Lettere in redazione: una replica a Guglielmo Longhi

Scrivo in merito alla risposta del sig. Guglielmo Longhi tesa a giustificare il termine "fascistissimo" usato per definire l’inno della nostra squadra. L’autore osserva, cito testualmente, che musica e parole "indubbiamente risentono delle mode e delle suggestioni del Ventennio" ed afferma, perentoriamente, che ciò è "Un dato di fatto".

Chi ha un minimo di cognizione storica sa che il Fascismo, o meglio la propaganda del partito, si accaparrò di termini coniati o usati dal Movimento Futurista, termini che esaltano l’azione e il movimento, come nel nostro inno. Quello che in effetti piace di questa melodia, che non finisce di affascinarci, è l’uso di parole che inneggiano al dinamisno, all’agonismo, alla velocità, ossia all’essenza della cultura futurista, nonchè agli autentici princìpi dello sport. Il Fascismo, il sig. Longhi dovrebbe saperlo bene, usò invece asservire questa terminologia all’esaltazione dei propri esecrabili valori.
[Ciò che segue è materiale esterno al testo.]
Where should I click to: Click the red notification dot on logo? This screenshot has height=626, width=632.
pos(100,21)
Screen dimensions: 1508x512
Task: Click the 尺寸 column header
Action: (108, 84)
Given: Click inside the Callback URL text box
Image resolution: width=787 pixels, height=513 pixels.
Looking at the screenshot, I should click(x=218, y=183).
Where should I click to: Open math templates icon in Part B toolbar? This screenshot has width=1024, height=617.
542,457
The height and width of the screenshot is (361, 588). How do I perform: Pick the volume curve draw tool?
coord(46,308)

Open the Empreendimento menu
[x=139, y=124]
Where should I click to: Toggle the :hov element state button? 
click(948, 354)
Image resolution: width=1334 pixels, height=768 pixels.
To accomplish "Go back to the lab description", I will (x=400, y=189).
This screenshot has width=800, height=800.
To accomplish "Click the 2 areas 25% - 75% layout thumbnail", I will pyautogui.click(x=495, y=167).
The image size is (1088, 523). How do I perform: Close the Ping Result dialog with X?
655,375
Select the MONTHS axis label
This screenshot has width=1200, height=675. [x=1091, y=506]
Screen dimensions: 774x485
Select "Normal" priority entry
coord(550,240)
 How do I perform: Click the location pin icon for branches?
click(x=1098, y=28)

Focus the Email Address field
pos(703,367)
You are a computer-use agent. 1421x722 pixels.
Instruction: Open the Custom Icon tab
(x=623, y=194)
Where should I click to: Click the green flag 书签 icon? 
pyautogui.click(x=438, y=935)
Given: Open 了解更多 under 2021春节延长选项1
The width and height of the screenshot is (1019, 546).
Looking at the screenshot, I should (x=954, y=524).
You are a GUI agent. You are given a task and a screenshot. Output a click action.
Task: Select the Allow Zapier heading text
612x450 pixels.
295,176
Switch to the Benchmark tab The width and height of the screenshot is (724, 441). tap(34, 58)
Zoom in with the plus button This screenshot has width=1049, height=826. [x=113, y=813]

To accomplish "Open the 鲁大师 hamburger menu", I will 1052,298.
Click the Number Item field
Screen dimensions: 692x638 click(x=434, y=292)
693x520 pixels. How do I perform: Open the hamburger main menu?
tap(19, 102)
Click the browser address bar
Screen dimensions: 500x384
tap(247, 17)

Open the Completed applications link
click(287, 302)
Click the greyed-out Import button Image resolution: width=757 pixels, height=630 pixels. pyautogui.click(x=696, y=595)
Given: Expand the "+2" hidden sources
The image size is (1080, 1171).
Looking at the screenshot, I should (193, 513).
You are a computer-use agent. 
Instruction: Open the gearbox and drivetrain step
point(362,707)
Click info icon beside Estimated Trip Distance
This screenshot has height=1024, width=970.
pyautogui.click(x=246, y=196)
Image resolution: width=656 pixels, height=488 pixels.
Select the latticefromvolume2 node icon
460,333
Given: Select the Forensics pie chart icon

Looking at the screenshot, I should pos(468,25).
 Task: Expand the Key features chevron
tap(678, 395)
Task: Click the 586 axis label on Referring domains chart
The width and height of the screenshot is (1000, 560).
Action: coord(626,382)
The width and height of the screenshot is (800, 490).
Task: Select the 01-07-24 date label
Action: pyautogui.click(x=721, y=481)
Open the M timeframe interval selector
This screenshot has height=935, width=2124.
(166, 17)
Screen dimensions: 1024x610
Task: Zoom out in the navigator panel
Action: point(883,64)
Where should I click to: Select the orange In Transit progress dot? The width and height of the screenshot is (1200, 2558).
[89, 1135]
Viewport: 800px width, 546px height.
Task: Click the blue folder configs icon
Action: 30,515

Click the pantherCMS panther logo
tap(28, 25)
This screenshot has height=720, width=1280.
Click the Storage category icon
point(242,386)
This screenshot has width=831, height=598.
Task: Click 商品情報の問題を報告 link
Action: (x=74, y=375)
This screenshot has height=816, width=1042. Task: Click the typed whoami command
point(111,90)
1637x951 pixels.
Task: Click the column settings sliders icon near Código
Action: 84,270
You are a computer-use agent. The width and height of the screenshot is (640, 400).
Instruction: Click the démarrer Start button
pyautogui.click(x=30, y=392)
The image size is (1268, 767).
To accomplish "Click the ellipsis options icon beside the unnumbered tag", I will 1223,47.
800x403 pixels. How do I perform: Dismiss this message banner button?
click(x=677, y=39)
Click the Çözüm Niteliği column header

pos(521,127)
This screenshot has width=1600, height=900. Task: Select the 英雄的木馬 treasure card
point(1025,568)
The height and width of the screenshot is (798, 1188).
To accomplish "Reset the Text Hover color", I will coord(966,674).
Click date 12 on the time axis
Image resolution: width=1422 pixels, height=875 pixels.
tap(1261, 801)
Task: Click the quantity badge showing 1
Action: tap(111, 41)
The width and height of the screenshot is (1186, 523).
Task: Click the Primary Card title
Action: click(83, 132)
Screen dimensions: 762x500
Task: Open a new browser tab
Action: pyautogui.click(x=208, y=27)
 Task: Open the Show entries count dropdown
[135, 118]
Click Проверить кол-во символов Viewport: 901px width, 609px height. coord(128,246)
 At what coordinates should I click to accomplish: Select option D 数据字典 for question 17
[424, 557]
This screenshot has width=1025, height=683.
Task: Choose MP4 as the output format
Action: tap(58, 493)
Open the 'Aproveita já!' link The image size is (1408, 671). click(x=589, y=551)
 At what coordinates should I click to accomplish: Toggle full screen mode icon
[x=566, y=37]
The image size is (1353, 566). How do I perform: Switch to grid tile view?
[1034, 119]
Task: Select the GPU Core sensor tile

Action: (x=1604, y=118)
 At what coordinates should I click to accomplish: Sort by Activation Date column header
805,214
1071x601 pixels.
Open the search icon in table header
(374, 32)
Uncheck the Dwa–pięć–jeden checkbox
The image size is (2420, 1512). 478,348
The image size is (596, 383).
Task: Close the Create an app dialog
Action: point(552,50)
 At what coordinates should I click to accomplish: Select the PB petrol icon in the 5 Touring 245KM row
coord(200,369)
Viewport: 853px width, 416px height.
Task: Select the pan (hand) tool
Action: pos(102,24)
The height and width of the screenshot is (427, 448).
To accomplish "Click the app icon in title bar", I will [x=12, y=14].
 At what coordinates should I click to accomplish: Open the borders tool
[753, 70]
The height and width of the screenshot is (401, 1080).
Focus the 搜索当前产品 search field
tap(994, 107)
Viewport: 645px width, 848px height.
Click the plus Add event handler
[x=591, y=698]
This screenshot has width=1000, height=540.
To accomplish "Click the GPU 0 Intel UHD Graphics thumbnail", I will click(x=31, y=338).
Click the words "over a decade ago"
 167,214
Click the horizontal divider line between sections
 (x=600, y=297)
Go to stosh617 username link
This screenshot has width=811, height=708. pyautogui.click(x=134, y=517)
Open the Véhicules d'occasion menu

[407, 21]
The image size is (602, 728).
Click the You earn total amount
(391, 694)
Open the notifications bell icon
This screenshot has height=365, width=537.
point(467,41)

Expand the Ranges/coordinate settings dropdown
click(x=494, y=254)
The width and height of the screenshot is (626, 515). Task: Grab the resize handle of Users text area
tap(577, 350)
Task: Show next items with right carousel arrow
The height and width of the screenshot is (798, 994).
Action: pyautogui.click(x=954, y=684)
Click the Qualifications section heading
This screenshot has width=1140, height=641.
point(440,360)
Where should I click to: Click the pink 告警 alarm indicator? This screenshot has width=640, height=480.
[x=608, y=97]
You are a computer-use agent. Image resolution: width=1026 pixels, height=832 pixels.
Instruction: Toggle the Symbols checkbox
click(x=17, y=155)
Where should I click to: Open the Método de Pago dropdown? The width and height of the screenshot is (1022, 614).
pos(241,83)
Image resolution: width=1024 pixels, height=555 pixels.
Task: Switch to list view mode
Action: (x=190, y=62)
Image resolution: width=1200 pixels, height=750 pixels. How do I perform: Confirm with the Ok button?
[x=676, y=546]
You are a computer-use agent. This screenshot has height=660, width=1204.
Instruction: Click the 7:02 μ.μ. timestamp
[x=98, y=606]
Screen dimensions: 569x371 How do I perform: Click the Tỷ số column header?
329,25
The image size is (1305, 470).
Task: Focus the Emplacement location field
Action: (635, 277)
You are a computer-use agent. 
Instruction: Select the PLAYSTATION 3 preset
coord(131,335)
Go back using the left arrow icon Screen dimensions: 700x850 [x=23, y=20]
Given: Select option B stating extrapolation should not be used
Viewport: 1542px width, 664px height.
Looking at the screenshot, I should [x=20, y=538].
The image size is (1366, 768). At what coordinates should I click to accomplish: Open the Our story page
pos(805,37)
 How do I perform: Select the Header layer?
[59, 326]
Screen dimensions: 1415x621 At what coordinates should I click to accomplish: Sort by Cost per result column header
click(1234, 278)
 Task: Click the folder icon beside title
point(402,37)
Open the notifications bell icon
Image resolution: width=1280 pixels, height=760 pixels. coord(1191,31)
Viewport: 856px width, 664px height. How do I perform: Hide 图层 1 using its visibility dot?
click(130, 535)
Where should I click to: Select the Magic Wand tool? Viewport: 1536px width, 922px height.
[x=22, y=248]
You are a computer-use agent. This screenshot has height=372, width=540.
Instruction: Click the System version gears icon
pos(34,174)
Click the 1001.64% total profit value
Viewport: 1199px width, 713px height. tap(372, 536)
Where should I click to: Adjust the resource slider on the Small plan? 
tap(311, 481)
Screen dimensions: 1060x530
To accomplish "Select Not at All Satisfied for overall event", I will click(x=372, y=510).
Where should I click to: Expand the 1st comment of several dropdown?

Mi fermo qua, perchè da storico dell’arte potrei portare miriadi di esempi, anche più calzanti della parola scritta.

Ma preme ribadire l’errore del sig. Longhi, perchè se il metro usato per giudicare l’inno della Robur si applica ad altre manifestazioni, come ad esempio il teatro di Ettore Petrolini che fece continuo uso di termini futuristi e si svolse proprio durante il Ventennio, si finisce per fare una confusione abissibale, ahimé tipica di questi tempi astorici, e inquinare espressioni artistiche, a volte altissime, e più piccole manifestazioni che non hanno niente a che vedere con il Fascismo.

Un’ultima considerazione sulla musica dell’inno della Robur. Il supposto tono da marcetta non è affatto un’eredità dei motivetti fascisti, ma piuttosto il proseguire di una tendenza della canzone popolare che fu una componente comune negli anni trenta e quaranta. Si osservi che in nessun altro modo, se non come ‘marcette’, si possono qualificare le musiche dei cartoni americani della democraticissima America, basti pensare alle canzoni di pellicole di Walt Disney, come "I tre porcellini" (1933) e "Biancaneve e i sette nani" (1937).